Friday, December 31, 2010

Why are anniversaries of bad things so... bad?

I've been in such a funk the last couple of days. The weather in winter gets me down, but this felt like more than that, but I don't know why. But I think I figured it out.

Today is 2 years since my house was broken into. Hard to believe it's been 2 years. In some ways it feels like it was maybe 2 months ago, not 2 years ago. It still makes me paranoid sometimes. It still makes me sad. Some days it still makes me hate where I live. Especially in winter when I don't have gardening and landscape and nature to distract and appease me.

When I left for work this morning, I checked twice that I set my home alarm correctly. Part of me wanted to stay home. All of my stuff that I left out, or put away, I did so specifically thinking about how accessible (or inaccessible, hidden) I wanted it to be were someone to break into my house again. I do that a lot though, not just today. Still, it made me sad to do that today.
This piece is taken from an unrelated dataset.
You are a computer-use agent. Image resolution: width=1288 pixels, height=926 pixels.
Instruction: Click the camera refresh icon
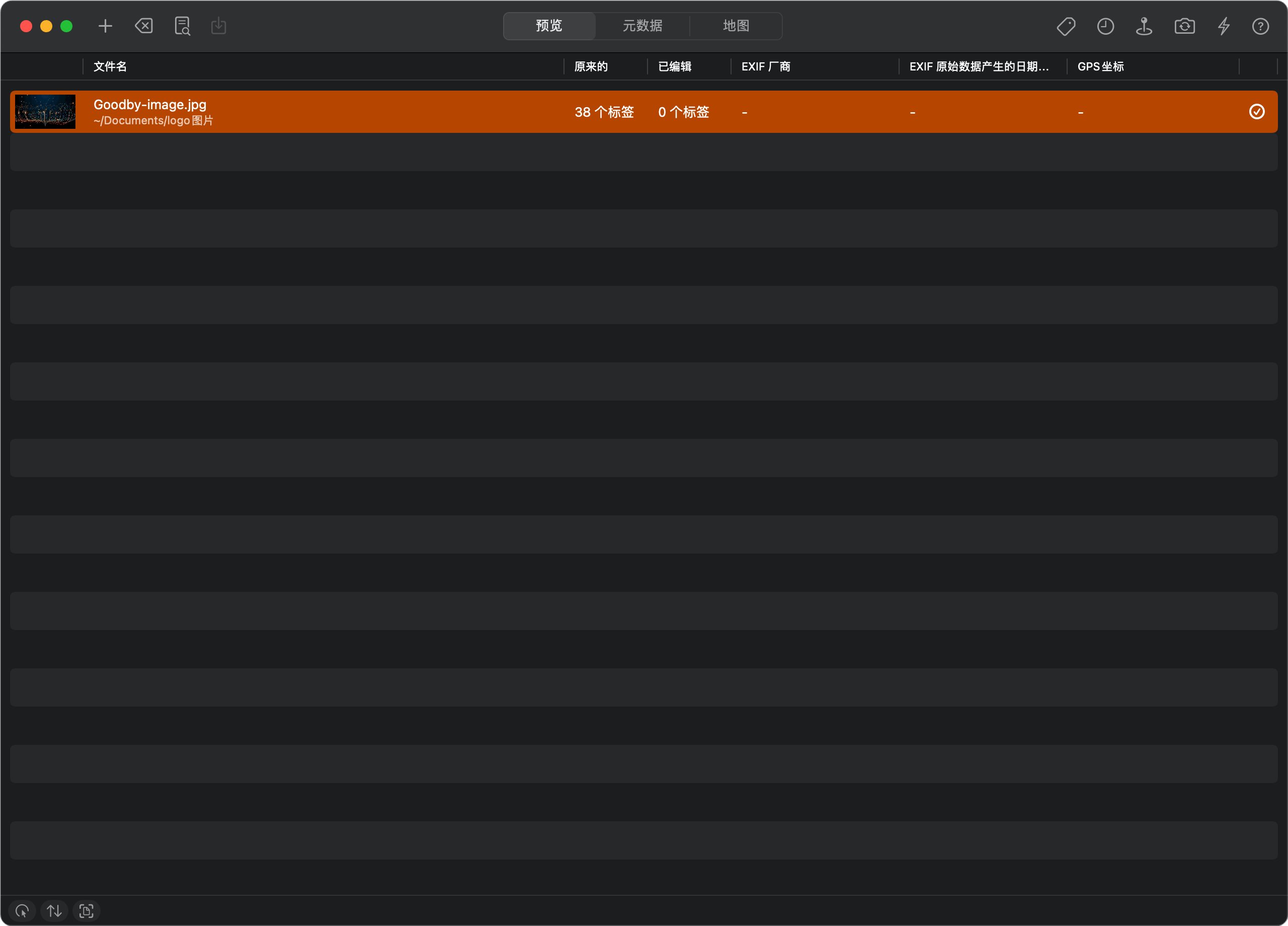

And it makes me angry that I have to wonder whether New Year's eve day will ever be a happy day for me ever again. It is definitely hard to focus on work today.

On a more positive note, I was recently able to replace some of the sentimental-value jewelry that was stolen that day. I will never be able to replace the items I got from both of my grandmothers since they are no longer living. Sadly this past summer my aunt Devona died of ovarian cancer. My cousins (her daughters) were not sure what to do with all of her jewelry, so they brought it to our family Thanksgiving gathering and let my aunt's siblings, sisters-in-law, nieces, etc. look through it and pick what they wanted. I took one ring and one necklace at first. Then after everyone had a chance to get what they wanted, and there was still a lot left, my cousins encouraged people to take more items if they wanted to, because they were not really sure what they were going to do with the leftovers anyway. It was a nice way to replenish some of what I lost in a more meaningful way than just buying stuff to replace it "just because." I'm sure my aunt would be happy that it turned into a positive thing for me.